This would create a huge lake in northwestern Egypt, potentially home for millions. It would also negate one year of climate change induced sea rise, or so I read somewhere.

https://www.energycentral.com/c/ec/qattara-depression-projec...

Map of the potential lake, if brought up to sea level: https://en.wikipedia.org/wiki/Qattara_Depression#/media/File...




The 1989 paper on this is well worth reading, although it only looks at the electricity and fresh water generation prospects: https://www.sci-hub.tw/10.1080/00908318908908939

> it is apparent that the hydro plant alone would be cost effective at an oil price of 34 $/barrel.

The novel hydro-solar scheme is also really interesting but appears not to have gone anywhere; I suspect the economics of the whole thing are now dwarfed by solar, although "use the depression as a pumped storage scheme" plan has some mileage there.


To me the main value would be a new big area of habitable land in Egypt, where tens of millions could live.

Focusing on power generation misses the big picture for me.


Couple dozen 55km Boring Company Tunnels could do the trick, no?


> Couple dozen 55km Boring Company Tunnels could do the trick, no?

The Boring Company is not the only one using COTS tunneling equipment, nor has any relevant engineering project under it's portfolio. Although it excels at marketing, I fail to see how it should be used as a measuring stick in geothecnical work.


If they ever dig a tunnel this long.


It sounds like a neat idea from the point of view of the sort of person who thinks it might be cool to use nukes to excavate mountain passes, or do large scale geo-engineering of the oceans to stop global warming, but...if you don't like habitat destruction and climate change I don't think you're going to get behind this plan.


That's mostly a question about your values, and not much to argue about.

On the factual level, there is very little habitat to destroy there. It's about as lifeless an area as there is on Earth.


I'm not expressing an opinion, I'm just saying people who care about the environment would not be happy. It's not the moon.

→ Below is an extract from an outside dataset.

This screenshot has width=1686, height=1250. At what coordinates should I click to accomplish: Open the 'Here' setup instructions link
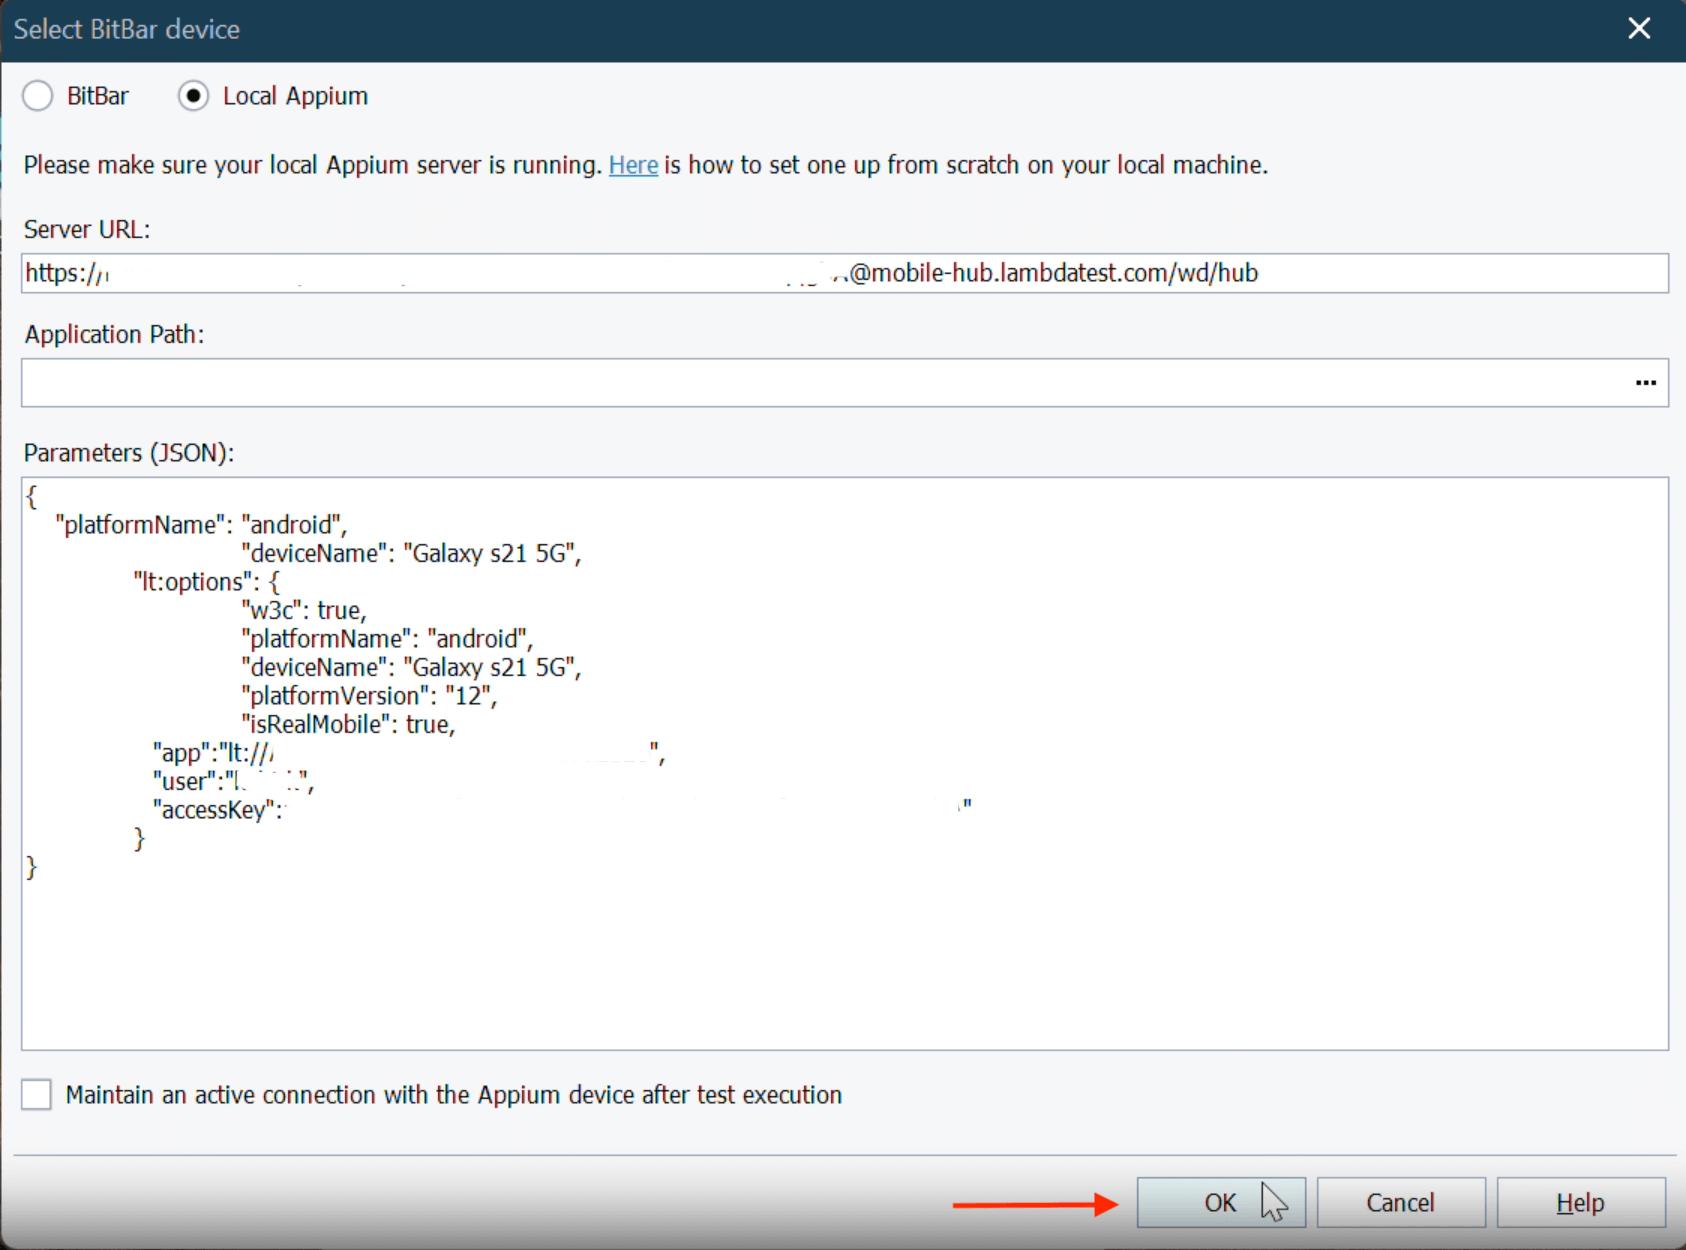point(633,165)
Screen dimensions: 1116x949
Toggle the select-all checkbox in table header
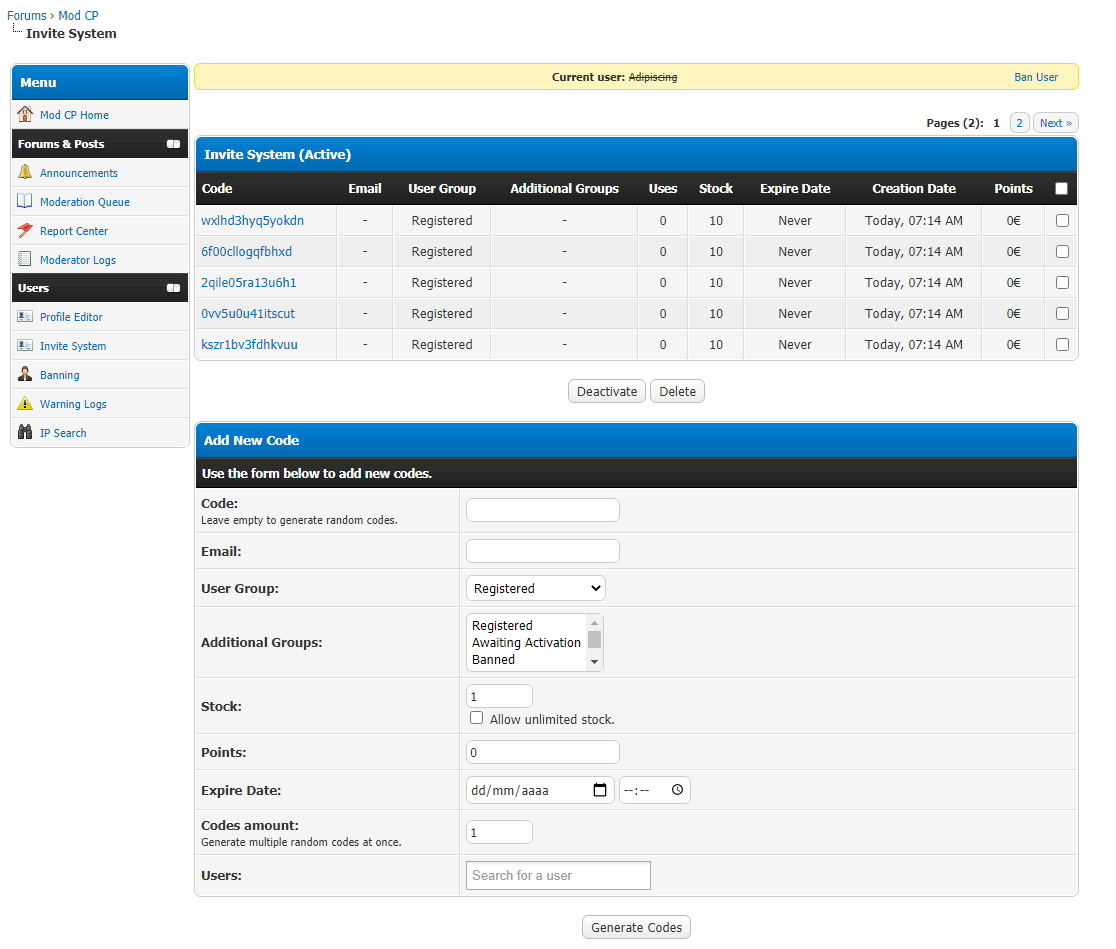click(1062, 188)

Even deserts have ecosystems. See the section on flora and fauna in https://en.wikipedia.org/wiki/Atacama_Desert which in parts has been used for a stand-in for Mars.

The Qattara depression doesn't seem to be in the same league as the Atacama, as far as lifelessness goes. I mean, gazelles, cheetahs, vast wetlands?


We've devastated absurd quantities of woodland, marshland, plains, rainforest, river, beach and ocean ecosystems. Devastating a few microscopic specks of desert ecosystem seems like the least of our worries.


Well, the current ecosystem would be destroyed, but it would be replaced with one a 1000 times richer.

It would also give millions of people in one of the most densely populated poor countries in the world a new place to live.

To me, that's an easy tradeoff. But I can see the other side of the argument.


The people worried about the desert are going to be worried about the Moon too.